The AFT-NH encouraged their supporters to fill out a robo-petition that would be sent to lawmakers encouraging them to vote “no” on SB 193 and creating ESA for students.

“Despite being labeled an ‘Education Freedom Savings Account,’ make no mistake this is a voucher bill which will directly take taxpayer dollars intended for our public schools and divert to private and other institutions,” the petition website states.

House Education Committee Chairman Rick Ladd, R-Haverhill, said his panel would likely vote on the bill at the end of the month. The committee has until April 26 to act on this legislation, at which point, it would probably go to the House Finance Committee before reaching the House floor for a vote.

Due to Republicans holding a slight majority in the House, it’s likely the bill will pass committee. What ultimately happens when it comes to a floor vote in the full House is anyone’s guess.

A recent survey from Citizens Count, NH’s Live Free or Die Alliance found 54 percent of respondents were opposed to “granting parents a portion of state funds to pay educational expenses for private or home-schooled students” and 46 percent supported the measure.

The bill has even grabbed the attention of former Republican presidential candidate and Florida Gov. Jeb Bush, who wrote a Monday op-ed in the New Hampshire Union Leader expressing his support of the ESA bill.

“Empowering parents with the freedom to choose encourages positive change because the right to educate their children no longer can be taken for granted,” Bush wrote. “It must be earned. I commend Sen. John Reagan and Rep. Joseph Pitre for introducing this legislation, and Gov. Chris Sununu, who has been a passionate advocate for school choice.”

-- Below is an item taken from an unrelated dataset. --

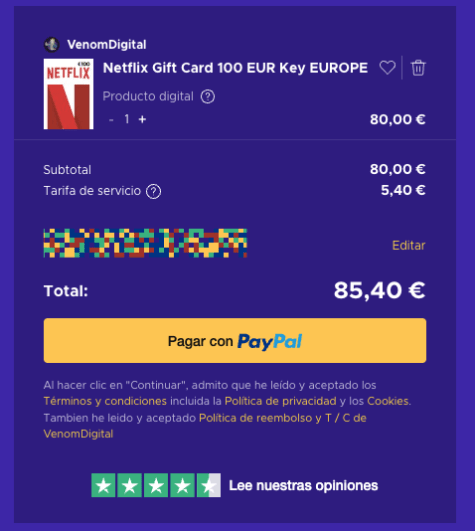The height and width of the screenshot is (531, 475).
Task: Click the VenomDigital seller name
Action: [107, 44]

There are still some questions to be answered and changes the bill needs before the House votes on it. House Finance Committee Chairman Neal Kurk, R-Weare, said he supports the bill, but the question over funds going to religious schools would need to be addressed. The state constitution expressly forbids taxpayer funds going to religious schools.

Anne Edwards, an attorney with the state’s attorney’s office, warned lawmakers at the Tuesday hearing that if they don’t tweak the bill in regards to the religious school issue, the state could face legal and constitutional challenges.

However, Kate Baker, director of the Children’s Scholarship Fund, said legislators shouldn’t let the threat of litigation stop them from passing the bill.

“I believe this will be in the courts, no matter what you do,” she said. “Parents want to go to court and fight for their right to make these choices for their children.”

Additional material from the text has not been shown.